» **Work to complete**
a) In the passage on running parallel code with MPI, what total runtime is reported for the 50-core run?
b) Continue the passage on running parallel Lisp code with MPI, starting after its last sentence.

*** Source text Section Begins ***

OK, so what's the big deal? We could have gotten the same 4-core results with thread-based parallelization using the same algorithm, so why bother with MPI?

The reason, of course, is that we can run this exact same code on any cluster of machines supporting MPI, so unlike threads, we're not limited to a single machine. I am fortunate enough to have access to a huge cluster, so here are the results using 50 cores (Opteron, 2.4GHz).

[24 :0.1349]: local-min=-100, local-max=-1
[23 :0.1350]: local-min=-200, local-max=-101
[26 :0.1351]: local-min=100, local-max=199
[47 :0.1352]: local-min=2200, local-max=2299
[49 :0.1353]: local-min=2400, local-max=2499
[48 :0.1354]: local-min=2300, local-max=2399
[34 :0.1349]: local-min=900, local-max=999
[49 :0.1410]: local-count = 94380 computed after time 0.0071 seconds
[48 :0.1418]: local-count = 169998 computed after time 0.0079 seconds
[47 :0.1419]: local-count = 217754 computed after time 0.0080 seconds
[snip a bunch of output...]
[18 :0.2935]: local-count = 15838486 computed after time 0.1594 seconds
[20 :0.3024]: local-count = 16782526 computed after time 0.1683 seconds
[21 :0.3091]: local-count = 17468466 computed after time 0.1750 seconds
[24 :0.3328]: local-count = 20181214 computed after time 0.1992 seconds
[23 :0.3574]: local-count = 22819862 computed after time 0.2238 seconds
[22 :0.3400]: local-count = 20718664 computed after time 0.2060 seconds
runtime=0.2286 seconds, result 290068052

Cleaning up all processes ...
[Ending Job 4764466]
There are other alternatives for running parallel lisp programs on a cluster, such as Fare's library, and you can always build your own parallelization infrastructure using sockets. However, on most large-scale, shared clusters used by many users, such as the one I use, these are not feasible because users can't directly address/access individual compute nodes (among other things, that would make task/job scheduling a nightmare), but MPI is the standard API available in such environments.

*** Source text Section Ends ***
*** Provided records Section Begins ***

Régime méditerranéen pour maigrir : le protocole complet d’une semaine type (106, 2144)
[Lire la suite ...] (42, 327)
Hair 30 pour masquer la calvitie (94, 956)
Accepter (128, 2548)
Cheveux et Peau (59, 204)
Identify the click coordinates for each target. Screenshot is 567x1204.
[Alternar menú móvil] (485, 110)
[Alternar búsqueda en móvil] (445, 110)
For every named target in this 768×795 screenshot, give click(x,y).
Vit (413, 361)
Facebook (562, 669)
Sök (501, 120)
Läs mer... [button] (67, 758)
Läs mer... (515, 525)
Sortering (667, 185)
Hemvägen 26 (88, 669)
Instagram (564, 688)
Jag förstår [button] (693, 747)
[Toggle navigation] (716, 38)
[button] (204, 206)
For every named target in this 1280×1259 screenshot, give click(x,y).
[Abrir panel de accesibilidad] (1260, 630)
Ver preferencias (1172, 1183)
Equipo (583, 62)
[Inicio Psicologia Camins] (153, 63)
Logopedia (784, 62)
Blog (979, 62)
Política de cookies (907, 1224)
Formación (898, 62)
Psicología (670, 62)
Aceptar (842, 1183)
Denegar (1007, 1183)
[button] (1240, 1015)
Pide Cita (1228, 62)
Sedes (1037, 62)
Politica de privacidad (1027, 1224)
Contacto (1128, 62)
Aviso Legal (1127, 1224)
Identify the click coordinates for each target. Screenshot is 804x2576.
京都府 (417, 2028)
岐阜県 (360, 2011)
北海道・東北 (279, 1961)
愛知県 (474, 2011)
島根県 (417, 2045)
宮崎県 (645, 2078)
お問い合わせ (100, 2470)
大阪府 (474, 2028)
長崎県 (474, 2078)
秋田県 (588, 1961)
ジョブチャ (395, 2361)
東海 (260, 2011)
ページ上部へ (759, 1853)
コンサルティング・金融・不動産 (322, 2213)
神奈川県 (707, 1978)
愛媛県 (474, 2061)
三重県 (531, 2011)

*** Provided records Section Ends ***

» **Task-by-task answers**
a) 0.2286 seconds.

b)
In future posts, I'll describe how to parallelize the Mandelbrot computation more efficiently to get better speedups. [edit: removed incorrect statement that MPI_Wtime is synchronized - MPI_Wtime is not synch'd unless MPI_WTIME_IS_GLOBAL is set] [edit: fixed mangled code indentation.]


  1. Interesting work! I've programmed in MPI before so I'm familiar with the pain of working with it in low-level languages like C -- it's nice to see the Lispyness start to overtake the C-ness ;-)

    I'm curious -- if you had a lot of time to hack, how you would go about wrapping the MPI layer with something even more "lispy"?

  2. I just wanted to say that I am pretty excited to see this get implemented. There are definately some inconveniences, like it would be nice to just "MPI" a closure.
    Maybe one could start the mpirun instances of the Lisp from trivial-shell or some such. Then have the master node report back through a socket connection (or just throught the text returned from the shell).

  3. HilbertAstronaut and Anonymous - Hi, thanks for the comments. You're both pointing out the same basic flaw, which is that CL-MPI currently isn't as "Lispy" as it should be (at both the API-level and also with regard to usage). I agree, and this is an area of ongoing work.